MOSAIC at 1.5° matches or exceeds 0.25° models, challenging the "higher resolution is always better" assumption: architectural correctness may outweigh data resolution.
Single H100 card produces 24-member 10-day forecasts in 12 seconds, making it one of the most efficient probabilistic weather models, with 3 GB memory enabling inference even on consumer GPUs.

Highlights & Insights¶

Adapting NSA, a recent sparse attention method from language models, to spherical physical modeling hinges on recognizing NSA's implicit assumption—"contiguous indices = contiguous semantics"—which HEALPix satisfies. This paradigm of identifying implicit assumptions in existing methods and finding analogous geometry in another domain is noteworthy.
Spectral damping and aliasing are two causes of the same "spectral failure" phenomenon; the authors are the first to clearly distinguish and address both. The MOSAIC-C reverse ablation (deliberate compression) is highly convincing.
Block-sharing selection better matches GPU memory access patterns, achieving both hardware efficiency and geometric correctness—this "hardware-first, geometry-prior" design is valuable for efficient transformer design.
Independently proposed in concurrent video diffusion work (Gu 2026, Meituan 2025), block-shared sparse attention is shown here to be a general design principle for physical data with spatial/temporal continuity.

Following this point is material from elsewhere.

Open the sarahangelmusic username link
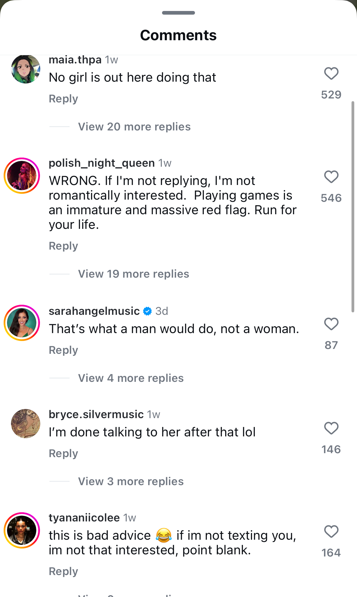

Limitations & Future Work¶

Training data (2013–2019) and compute are still smaller than SOTA (e.g., GraphCast); the paper acknowledges that Z500 performance still lags ECMWF SOTA.
The 1.5° input resolution is an engineering compromise; scalability at 0.25°/0.5° remains to be validated (BSA is theoretically linear, but functional perturbation and decoder costs need reassessment).
BSA block size, top-\(n\) selection, and window size are hand-tuned hyperparameters, lacking adaptive versions as in NSA; allowing block size to follow physical spatiotemporal scales (e.g., wider ITCZ) may further improve results.
Probabilistic perturbation is "input-level" and does not explicitly model process noise (e.g., convective-scale stochastic parameterization), possibly under-sampling extreme events.

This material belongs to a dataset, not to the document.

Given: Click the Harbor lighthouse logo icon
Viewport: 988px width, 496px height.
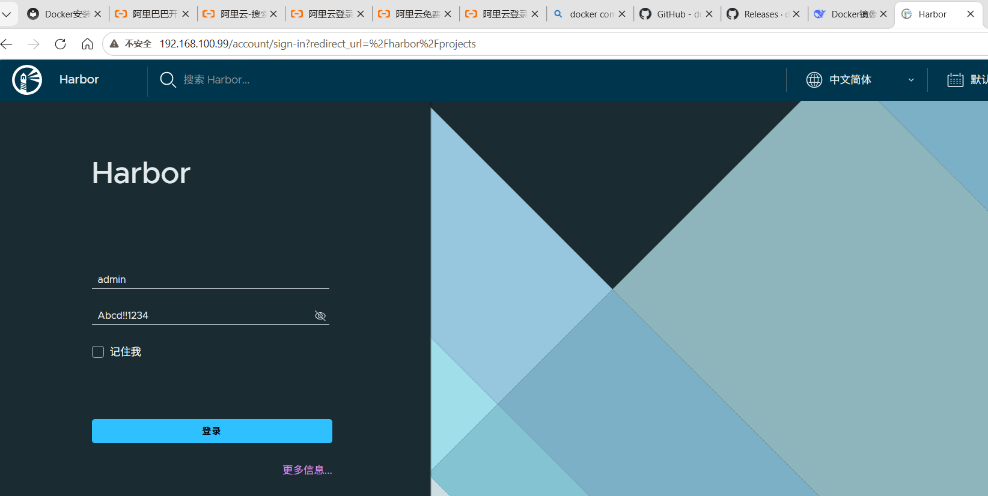Looking at the screenshot, I should pos(27,80).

vs GenCast / GraphCast (Google DeepMind 0.25°): GenCast is probabilistic but still uses compressed latent space, so spectra still show aliasing; GraphCast is deterministic, with spectral damping. MOSAIC solves both, matching or exceeding their performance at 1.5° with far fewer parameters/memory.
vs NSA (Yuan 2025) / Block-shared sparse attention for video (Gu 2026, Meituan 2025) / Long-context LLM (Wang 2026): These methods use block-level sparsity on 1D sequences or regular grids; MOSAIC is the first to robustly apply this to spherical meshes, explicitly incorporating HEALPix as a geometric prerequisite.
vs Subich 2025 / Bonev 2025 (spectral loss soft constraints): They restore effective resolution by penalizing spectral differences in the loss; MOSAIC addresses both issues via architecture and probabilistic modeling, avoiding heavy manual loss weighting.
vs Banño-Medina 2025 / Nordhagen 2025 (native grid message-passing): Similar idea (native resolution processing) but using MPNN, lacking transformer's long-range dependencies; MOSAIC replaces this with attention, significantly boosting expressiveness.

Rating¶

Novelty: ⭐⭐⭐⭐⭐ First to unify spherical physical modeling, native sparse attention, HEALPix memory continuity, and probabilistic perturbation in one framework; highly innovative in both geometry and hardware alignment.
Experimental Thoroughness: ⭐⭐⭐⭐⭐ Comprehensive evidence across spectral analysis, nRMSE/ACC, inference time/memory, and ablation (MOSAIC-C), with direct comparison to 0.25° models.
Writing Quality: ⭐⭐⭐⭐⭐ Clear diagnosis and targeted solutions for "two failure modes," with Fig.2 (a/b/c) visually presenting both spectral failure symptoms convincingly.
Value: ⭐⭐⭐⭐⭐ 1.5° model delivers 24-member 10-day forecasts in 12s with realistic spectra, offering practical advances for both academic and operational weather forecasting.